Competition helps keep rates down, but the majority of cable television stations function in non-competitive markets. In areas where cable is subject to even the slightest competitive pressures, basic rates are more than $3 per month lower than in communities with one unregulated cable system.

Steps must be taken to protect consumers from unfair practices in the cable television industry. The U.S. Senate recently approved the Cable Television Consumer Protection Act, a pro-consumer bill that would cap cable TV rates and revise the rules that favor cable television over traditional over-the-air broadcasting. It now goes to the House of Representatives.

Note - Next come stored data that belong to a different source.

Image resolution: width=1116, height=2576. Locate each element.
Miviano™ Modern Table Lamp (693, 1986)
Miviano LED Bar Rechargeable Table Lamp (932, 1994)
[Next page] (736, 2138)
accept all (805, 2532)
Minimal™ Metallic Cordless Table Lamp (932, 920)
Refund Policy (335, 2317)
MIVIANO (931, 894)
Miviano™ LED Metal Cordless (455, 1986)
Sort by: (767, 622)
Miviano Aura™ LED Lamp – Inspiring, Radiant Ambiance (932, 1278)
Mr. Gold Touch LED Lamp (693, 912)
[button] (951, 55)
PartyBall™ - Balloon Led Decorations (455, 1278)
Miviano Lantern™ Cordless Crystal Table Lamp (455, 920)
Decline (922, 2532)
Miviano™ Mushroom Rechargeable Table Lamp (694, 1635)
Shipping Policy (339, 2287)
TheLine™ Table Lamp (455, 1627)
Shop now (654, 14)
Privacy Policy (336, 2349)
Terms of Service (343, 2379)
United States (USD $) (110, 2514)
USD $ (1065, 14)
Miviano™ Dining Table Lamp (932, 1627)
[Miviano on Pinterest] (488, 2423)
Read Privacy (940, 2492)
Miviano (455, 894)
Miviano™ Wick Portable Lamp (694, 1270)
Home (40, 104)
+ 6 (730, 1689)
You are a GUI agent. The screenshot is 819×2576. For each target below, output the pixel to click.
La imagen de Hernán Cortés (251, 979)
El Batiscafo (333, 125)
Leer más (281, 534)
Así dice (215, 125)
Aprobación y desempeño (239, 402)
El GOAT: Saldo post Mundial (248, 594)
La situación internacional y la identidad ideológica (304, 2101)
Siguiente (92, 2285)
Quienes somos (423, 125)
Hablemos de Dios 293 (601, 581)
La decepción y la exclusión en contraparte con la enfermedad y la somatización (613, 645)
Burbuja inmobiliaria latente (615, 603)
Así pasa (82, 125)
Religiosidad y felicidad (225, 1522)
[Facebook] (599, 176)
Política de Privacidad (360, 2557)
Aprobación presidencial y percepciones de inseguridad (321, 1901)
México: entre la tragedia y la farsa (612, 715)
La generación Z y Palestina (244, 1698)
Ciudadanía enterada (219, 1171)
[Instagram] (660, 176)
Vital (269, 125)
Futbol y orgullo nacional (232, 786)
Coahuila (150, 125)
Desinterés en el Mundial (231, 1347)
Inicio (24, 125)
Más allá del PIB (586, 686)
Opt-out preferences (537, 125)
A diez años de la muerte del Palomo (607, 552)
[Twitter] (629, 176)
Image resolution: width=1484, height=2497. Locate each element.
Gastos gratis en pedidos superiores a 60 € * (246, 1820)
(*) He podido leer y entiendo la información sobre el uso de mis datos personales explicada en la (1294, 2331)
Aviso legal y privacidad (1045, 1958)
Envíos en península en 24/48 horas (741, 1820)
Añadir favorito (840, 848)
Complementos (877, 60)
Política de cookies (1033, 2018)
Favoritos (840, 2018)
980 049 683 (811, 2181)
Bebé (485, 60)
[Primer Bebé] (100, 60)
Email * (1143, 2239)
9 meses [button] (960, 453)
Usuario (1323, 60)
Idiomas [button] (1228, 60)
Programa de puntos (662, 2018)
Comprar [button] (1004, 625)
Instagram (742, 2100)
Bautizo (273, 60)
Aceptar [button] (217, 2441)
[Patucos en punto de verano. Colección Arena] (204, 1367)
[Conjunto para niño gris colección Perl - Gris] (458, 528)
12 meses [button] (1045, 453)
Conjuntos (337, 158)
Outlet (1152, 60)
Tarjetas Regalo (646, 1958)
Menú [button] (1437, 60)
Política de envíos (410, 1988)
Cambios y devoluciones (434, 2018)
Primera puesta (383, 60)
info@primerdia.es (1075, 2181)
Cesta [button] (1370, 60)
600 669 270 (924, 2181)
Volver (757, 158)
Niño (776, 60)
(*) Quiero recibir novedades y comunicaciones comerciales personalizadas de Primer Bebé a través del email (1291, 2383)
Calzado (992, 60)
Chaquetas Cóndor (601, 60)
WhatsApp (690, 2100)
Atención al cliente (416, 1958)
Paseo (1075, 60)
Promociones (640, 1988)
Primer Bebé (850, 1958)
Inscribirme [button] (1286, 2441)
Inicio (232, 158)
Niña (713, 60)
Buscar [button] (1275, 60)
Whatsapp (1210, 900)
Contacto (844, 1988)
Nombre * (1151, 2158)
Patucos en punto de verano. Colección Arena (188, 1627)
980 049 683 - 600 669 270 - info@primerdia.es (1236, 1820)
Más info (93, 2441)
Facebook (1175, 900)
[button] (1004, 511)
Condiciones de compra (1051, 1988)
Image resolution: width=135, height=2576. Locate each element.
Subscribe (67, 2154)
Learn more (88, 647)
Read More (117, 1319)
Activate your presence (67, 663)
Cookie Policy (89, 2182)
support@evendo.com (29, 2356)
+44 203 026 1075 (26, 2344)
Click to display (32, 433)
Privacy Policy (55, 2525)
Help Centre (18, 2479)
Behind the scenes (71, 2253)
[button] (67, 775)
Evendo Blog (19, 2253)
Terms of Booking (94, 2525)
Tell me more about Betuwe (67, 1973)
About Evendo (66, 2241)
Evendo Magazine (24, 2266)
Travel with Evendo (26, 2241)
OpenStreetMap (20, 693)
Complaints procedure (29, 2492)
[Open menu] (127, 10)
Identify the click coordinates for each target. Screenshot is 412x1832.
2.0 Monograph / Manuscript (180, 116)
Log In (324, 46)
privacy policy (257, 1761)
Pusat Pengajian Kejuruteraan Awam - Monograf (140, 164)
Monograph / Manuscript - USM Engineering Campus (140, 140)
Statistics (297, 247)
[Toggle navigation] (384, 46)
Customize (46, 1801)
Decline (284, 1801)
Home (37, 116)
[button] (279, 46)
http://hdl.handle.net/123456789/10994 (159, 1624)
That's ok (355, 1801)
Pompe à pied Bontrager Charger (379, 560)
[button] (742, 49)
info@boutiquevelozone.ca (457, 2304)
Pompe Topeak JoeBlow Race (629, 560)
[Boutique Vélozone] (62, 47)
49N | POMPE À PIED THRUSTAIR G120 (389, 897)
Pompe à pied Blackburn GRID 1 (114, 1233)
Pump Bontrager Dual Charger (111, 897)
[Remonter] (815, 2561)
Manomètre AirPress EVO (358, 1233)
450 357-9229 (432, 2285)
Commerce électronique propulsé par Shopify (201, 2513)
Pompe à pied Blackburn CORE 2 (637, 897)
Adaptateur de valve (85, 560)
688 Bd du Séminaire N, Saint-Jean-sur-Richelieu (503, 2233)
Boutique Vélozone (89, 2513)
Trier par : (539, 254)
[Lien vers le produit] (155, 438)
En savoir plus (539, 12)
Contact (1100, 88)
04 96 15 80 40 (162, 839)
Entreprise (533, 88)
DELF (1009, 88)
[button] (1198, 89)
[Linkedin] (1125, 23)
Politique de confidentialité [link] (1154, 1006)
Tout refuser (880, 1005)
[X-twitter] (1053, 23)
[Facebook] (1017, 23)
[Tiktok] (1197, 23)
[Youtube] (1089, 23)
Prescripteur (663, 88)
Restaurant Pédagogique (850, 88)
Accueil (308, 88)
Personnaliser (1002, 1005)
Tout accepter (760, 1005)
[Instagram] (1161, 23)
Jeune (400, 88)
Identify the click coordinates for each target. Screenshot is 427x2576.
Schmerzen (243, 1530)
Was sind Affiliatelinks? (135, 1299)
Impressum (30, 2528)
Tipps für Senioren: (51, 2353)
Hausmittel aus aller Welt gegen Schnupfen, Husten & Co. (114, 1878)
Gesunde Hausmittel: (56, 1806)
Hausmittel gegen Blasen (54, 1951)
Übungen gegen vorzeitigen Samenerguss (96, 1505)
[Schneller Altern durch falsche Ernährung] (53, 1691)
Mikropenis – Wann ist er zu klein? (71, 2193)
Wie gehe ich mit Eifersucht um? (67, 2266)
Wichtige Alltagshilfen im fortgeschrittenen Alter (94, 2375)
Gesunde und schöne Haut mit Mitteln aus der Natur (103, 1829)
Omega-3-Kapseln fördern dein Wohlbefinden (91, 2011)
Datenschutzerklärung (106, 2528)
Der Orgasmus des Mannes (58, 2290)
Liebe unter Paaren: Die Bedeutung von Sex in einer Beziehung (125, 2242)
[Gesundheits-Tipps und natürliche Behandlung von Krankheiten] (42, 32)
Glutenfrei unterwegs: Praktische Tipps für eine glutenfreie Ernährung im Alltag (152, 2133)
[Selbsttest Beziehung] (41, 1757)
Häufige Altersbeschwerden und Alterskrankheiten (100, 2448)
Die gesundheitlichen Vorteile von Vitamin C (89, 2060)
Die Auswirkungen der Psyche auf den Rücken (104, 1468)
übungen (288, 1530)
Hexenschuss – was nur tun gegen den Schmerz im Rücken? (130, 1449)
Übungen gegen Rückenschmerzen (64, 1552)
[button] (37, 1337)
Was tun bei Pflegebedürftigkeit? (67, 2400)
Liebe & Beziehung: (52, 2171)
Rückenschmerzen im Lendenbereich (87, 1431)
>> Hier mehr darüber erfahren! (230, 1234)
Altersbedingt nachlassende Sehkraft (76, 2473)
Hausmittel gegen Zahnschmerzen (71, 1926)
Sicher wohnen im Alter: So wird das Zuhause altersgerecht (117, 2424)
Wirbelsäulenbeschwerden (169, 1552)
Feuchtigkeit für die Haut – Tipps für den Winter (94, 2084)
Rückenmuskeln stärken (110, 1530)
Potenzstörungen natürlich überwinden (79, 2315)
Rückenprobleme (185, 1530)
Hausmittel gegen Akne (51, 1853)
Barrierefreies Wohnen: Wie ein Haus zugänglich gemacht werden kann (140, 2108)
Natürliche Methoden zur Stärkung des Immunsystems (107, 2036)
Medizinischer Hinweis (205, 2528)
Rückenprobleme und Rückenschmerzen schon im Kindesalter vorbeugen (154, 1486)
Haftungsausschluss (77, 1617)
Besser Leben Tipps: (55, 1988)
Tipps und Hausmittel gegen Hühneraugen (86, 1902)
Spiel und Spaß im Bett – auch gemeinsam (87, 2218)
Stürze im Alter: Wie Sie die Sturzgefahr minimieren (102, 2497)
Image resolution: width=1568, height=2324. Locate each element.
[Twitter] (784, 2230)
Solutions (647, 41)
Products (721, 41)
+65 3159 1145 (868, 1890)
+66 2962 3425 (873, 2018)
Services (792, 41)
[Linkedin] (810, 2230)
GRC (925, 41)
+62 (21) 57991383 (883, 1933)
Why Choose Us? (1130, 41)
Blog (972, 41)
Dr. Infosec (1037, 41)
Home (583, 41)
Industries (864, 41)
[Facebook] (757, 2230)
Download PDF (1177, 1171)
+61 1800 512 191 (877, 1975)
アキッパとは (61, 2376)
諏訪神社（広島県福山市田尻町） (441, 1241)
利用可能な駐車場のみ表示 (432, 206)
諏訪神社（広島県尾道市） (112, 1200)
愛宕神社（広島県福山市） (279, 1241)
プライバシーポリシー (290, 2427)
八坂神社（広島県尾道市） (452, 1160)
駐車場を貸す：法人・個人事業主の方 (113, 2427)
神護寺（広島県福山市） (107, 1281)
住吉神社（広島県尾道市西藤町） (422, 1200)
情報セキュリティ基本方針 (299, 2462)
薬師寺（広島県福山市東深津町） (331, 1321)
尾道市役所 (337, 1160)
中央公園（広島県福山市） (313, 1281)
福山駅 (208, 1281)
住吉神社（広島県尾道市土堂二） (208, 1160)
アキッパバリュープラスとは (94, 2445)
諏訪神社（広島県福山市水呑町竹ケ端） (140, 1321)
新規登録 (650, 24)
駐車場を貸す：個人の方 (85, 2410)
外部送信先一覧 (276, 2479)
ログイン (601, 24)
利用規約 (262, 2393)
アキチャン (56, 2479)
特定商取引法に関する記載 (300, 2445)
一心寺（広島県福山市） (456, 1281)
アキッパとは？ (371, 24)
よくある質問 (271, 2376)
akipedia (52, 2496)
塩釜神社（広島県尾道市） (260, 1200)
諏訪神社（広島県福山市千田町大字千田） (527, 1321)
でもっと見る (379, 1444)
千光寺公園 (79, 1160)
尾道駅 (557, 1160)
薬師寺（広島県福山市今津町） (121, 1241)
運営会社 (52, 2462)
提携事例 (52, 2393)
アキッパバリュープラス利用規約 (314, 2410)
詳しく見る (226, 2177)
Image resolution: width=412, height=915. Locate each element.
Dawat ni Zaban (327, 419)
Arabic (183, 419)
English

This much-needed bill will put an end to escalating rates by giving the Federal Communications Commission the ability to control basic cable rates for areas without effective competition. The Consumer Federation of America estimates the legislation could drive cable rates down by about $6 billion a year by eliminating monopolistic pricing.

The $18-billion cable industry doesn't seem to feel threatened by the prospect of congressional action. Despite the prospect of regulation, the cable companies have continued to raise their rates. According to the Department of Commerce, cable rates jumped 9.7 percent last year - an amount equal to three times the rate of inflation.

Just last month, Cox Cable in Roanoke imposed a 9 percent rate increase for limited basic and a 9 percent increase for expanded basic cable service.

All across Virginia cable rates have risen faster than inflation. Customers of Media General Cable in Fairfax pay rates 128 percent higher than before deregulation. Consumers of Lynchburg Cablevision pay 122 percent more than they did in 1986. Richmond subscribers now pay about $18.43 for expanded cable TV service, compared with just $9.50 in 1986. That 94 percent increase is more than four times the rate of inflation.

Cable television's unchecked power has also limited the quality of programming available to viewers who cannot afford or do not get cable. As cable stations have taken a larger share of the TV industry's overall revenue, they have begun to outbid broadcasters for exclusive rights to television programs that all consumers are accustomed to watching on free television.

The Cable Television Consumer Protection Act is one of the most important consumer protection bills to come before Congress this year. It will help restore balance to an industry that has taken advantage of viewers in Virginia and across the country. Senate Bill 12 will give public officials the authority to cap cable rates in localities where no competition exists.

Virginia's U.S. representatives can promote effective competition and help stop the monopolistic practices of cable operators by voting in favor of the Cable Television Consumer Protection Act.

Virginia television viewers need their help.